> [WORK TO BE COMPLETED] All lines in the records below from the line with "Screen dimensions: 899x427" through the line with "1424x587 pixels." are to be given again exactly, both ends included; the pictures are to be left out.

[[ DATASET EXTRACT, beginning ]]

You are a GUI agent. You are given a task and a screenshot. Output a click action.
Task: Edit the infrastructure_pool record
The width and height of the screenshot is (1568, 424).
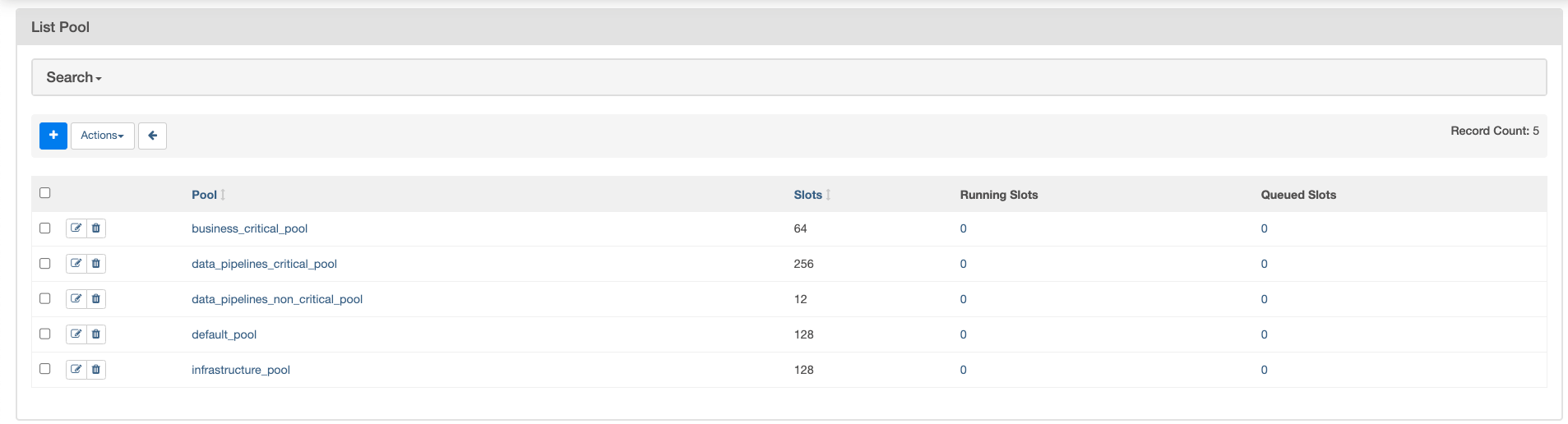pyautogui.click(x=76, y=370)
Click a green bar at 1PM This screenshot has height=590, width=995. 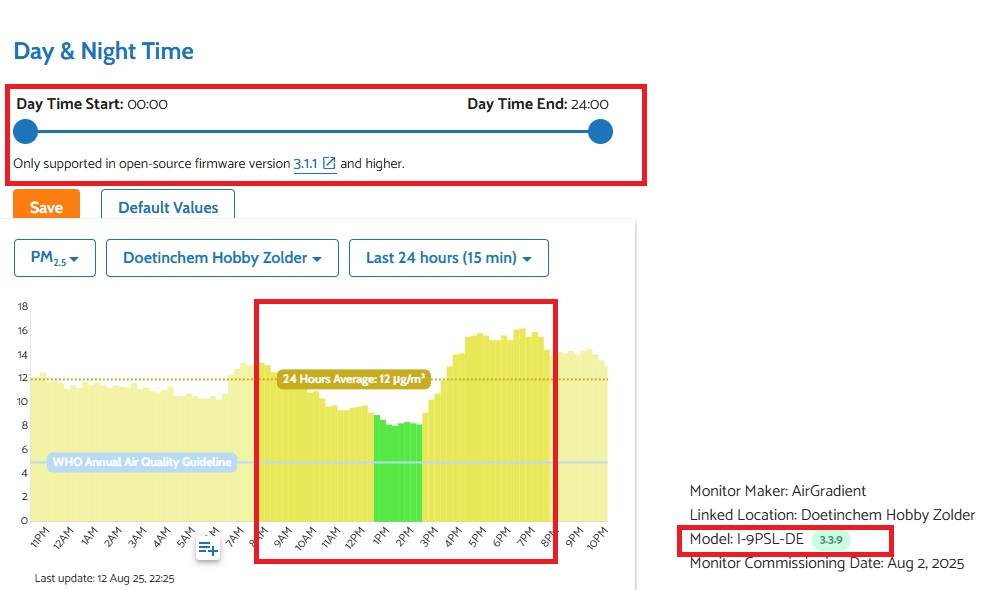pos(379,469)
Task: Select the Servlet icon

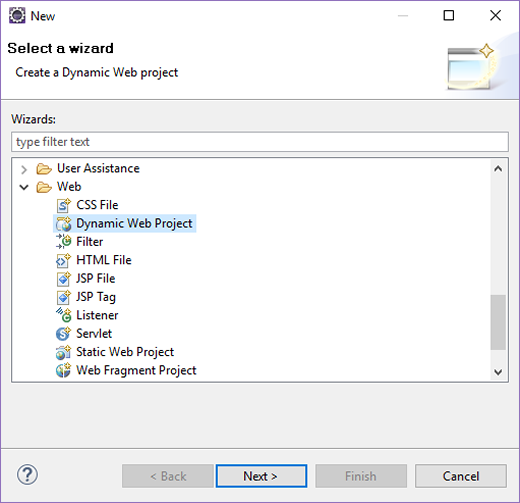Action: coord(63,334)
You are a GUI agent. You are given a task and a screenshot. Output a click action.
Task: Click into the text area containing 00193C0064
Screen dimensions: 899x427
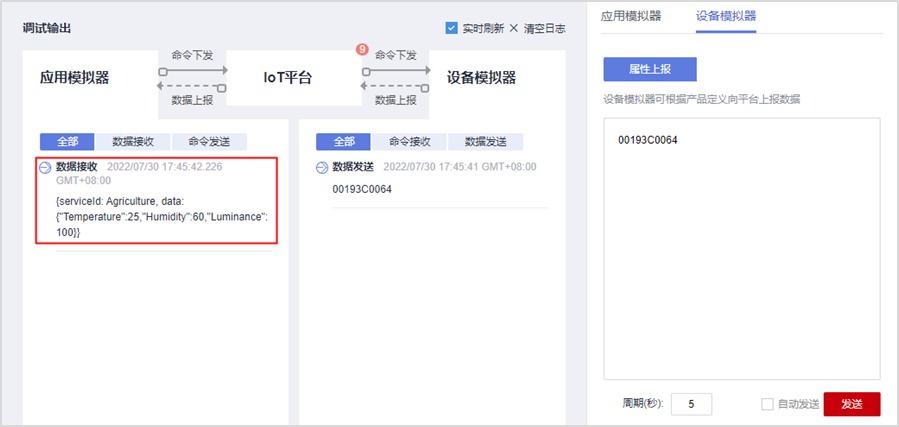741,248
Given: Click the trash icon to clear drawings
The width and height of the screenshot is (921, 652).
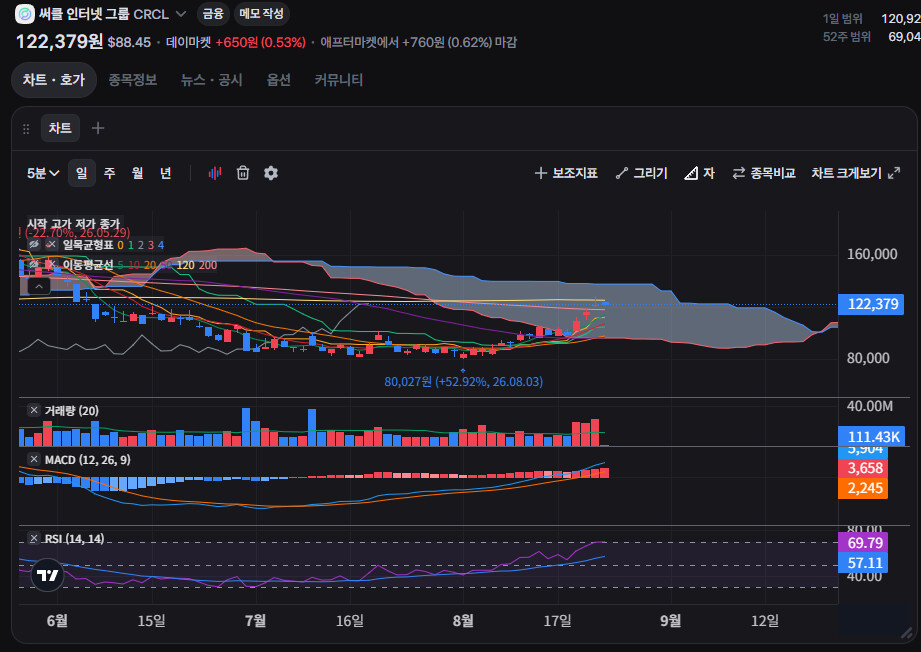Looking at the screenshot, I should click(x=243, y=173).
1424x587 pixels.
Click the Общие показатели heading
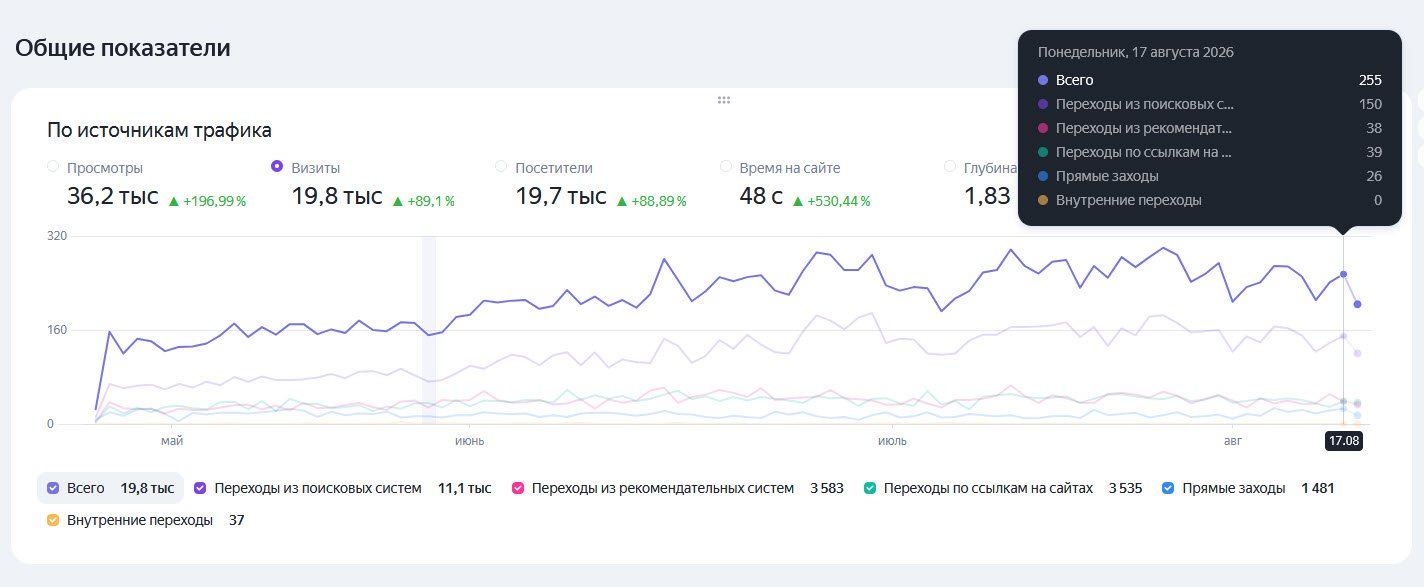pyautogui.click(x=122, y=47)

[[ DATASET EXTRACT, end ]]

> [ANSWER BOX]
Screen dimensions: 899x427
741,248
Given: Click the trash icon to clear drawings
The width and height of the screenshot is (921, 652).
Looking at the screenshot, I should click(x=243, y=173).
1424x587 pixels.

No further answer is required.